1.生後4日(P4)、P8、P12マウス網膜のピカチュリン、DG、ジストロフィンの免疫染色を行い、視細胞シナプス形成過程におけるこれらの発現を調べた。P4では外網状層(OPL)のCtbp2陽性の未熟なシナプスリボンの近くにピカチュリンの弱いシグナルが見られた。P8においては、シナプスリボンの近傍にDGとピカチュリンがはっきりと見られた。P12における視細胞シナプスの馬蹄形のリボンに隣接するDGとピカチュリンは、成体マウス網膜と同様であった。これらの結果により、双極細胞樹状突起が視細胞に陥入する直前のP8からP12の間に視細胞におけるDGCの形成が起こることが示された。

2. コンディショナルジーンターゲティング法により、視細胞のみでDGの発現を欠損させたDG(flox/flox) ; Crx-Cre+(DG CKO)マウスを作製した。DG CKOマウス網膜の免疫染色を行ったところ、Ctbp2がOPLに見られたが、DGはOPLにほとんど検出できないレベルであり、視細胞特異的にDGが欠損したことを確認した。DG CKOマウス網膜では、ピカチュリンがOPLのほぼ全域で明らかに消失しており、DGと同様わずかにOPLに残っているのみであった。この結果、視細胞におけるDGが、視細胞シナプス末端へのピカチュリンの発現に不可欠であることが示された。

3.DG CKOマウスのERG測定を行った結果、暗順応下、明順応下両方において、b波の振幅の低下と潜時の延長を認めた。この結果により、DGは視細胞とON双極細胞の間の生理的結合に不可欠であることが示された。さらに、DG CKOマウスとピカチュリンノックアウトマウス(ピカチュリンKOマウス)のERG異常の程度を比較したところ、暗順応下におけるb波の潜時の延長がDG CKOマウスの方がピカチュリンKOマウスと比べて有意差をもって大きかった。加えて、暗順応下、明順応下両方において、b波の振幅がDG CKOマウスの方が有意差をもって小さかった。これらの結果から、DGの欠損により、ピカチュリンの欠損よりも深刻な視細胞と双極細胞間のシナプス結合の異常を来すことが示された。

4.DG CKOマウスの3次元電子顕微鏡解析を行ったところ、対照マウス網膜、DG CKO網膜両方において、水平細胞は視細胞リボンシナプスに陥入していた一方、DG CKOマウス網膜では、双極細胞の樹状突起は杆体細胞のリボンシナプスへの陥入が認められなかった。この結果から、DGの欠損により、視細胞と双極細胞のシナプス構造が失われることが示唆された。

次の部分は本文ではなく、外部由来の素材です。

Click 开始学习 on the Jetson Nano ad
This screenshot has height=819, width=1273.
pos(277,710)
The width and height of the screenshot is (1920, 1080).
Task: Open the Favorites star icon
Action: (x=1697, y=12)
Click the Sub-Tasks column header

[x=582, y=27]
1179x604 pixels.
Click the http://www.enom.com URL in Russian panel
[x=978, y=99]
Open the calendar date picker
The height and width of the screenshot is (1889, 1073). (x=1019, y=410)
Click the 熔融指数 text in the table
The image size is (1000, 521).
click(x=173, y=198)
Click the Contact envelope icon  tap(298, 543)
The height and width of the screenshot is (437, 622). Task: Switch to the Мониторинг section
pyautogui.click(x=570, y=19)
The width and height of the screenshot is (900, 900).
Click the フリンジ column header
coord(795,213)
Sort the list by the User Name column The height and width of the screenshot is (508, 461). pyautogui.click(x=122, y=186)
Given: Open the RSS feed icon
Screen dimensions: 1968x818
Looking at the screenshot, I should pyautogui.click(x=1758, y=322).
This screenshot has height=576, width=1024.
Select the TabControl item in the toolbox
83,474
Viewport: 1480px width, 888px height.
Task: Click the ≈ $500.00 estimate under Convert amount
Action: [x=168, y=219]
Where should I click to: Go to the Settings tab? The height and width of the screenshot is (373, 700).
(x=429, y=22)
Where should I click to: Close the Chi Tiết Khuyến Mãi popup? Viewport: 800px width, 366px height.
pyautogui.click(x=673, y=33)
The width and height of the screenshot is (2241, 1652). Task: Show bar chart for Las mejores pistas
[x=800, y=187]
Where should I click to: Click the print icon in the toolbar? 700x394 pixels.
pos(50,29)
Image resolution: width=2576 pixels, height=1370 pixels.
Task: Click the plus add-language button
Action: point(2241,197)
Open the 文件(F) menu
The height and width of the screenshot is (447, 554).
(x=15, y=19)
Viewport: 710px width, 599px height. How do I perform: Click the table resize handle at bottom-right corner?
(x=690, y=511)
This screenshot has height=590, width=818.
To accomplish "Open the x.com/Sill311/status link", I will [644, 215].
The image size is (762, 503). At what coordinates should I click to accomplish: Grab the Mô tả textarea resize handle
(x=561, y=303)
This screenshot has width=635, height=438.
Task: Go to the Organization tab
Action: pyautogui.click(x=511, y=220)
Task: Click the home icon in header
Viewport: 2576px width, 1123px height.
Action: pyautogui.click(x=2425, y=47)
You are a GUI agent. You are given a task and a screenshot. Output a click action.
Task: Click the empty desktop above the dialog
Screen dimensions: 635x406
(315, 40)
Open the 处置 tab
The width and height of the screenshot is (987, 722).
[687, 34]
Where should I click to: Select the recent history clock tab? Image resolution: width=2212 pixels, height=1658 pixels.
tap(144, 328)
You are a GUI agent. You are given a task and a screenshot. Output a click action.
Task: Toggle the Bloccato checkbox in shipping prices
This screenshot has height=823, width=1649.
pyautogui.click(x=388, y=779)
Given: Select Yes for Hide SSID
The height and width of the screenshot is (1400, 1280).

DG CKOマウス網膜におけるリボンシナプス構造の破綻の結果、ERGのb波の減衰が起こったと考えられた。

以上、本論文は網膜視細胞特異的ジストログリカンコンディショナルノックアウトマウスの解析から、視細胞の細胞膜蛋白質ジストログリカンが、視細胞シナプスの形成と、視細胞と双極細胞の機能的なシナプス結合に必須であることを示した。本研究は、これまで未知であった視細胞と双極細胞のシナプス形成の分子メカニズムの解明に重要な貢献をなすと考えられ、学位の授与に値するものと考えられる。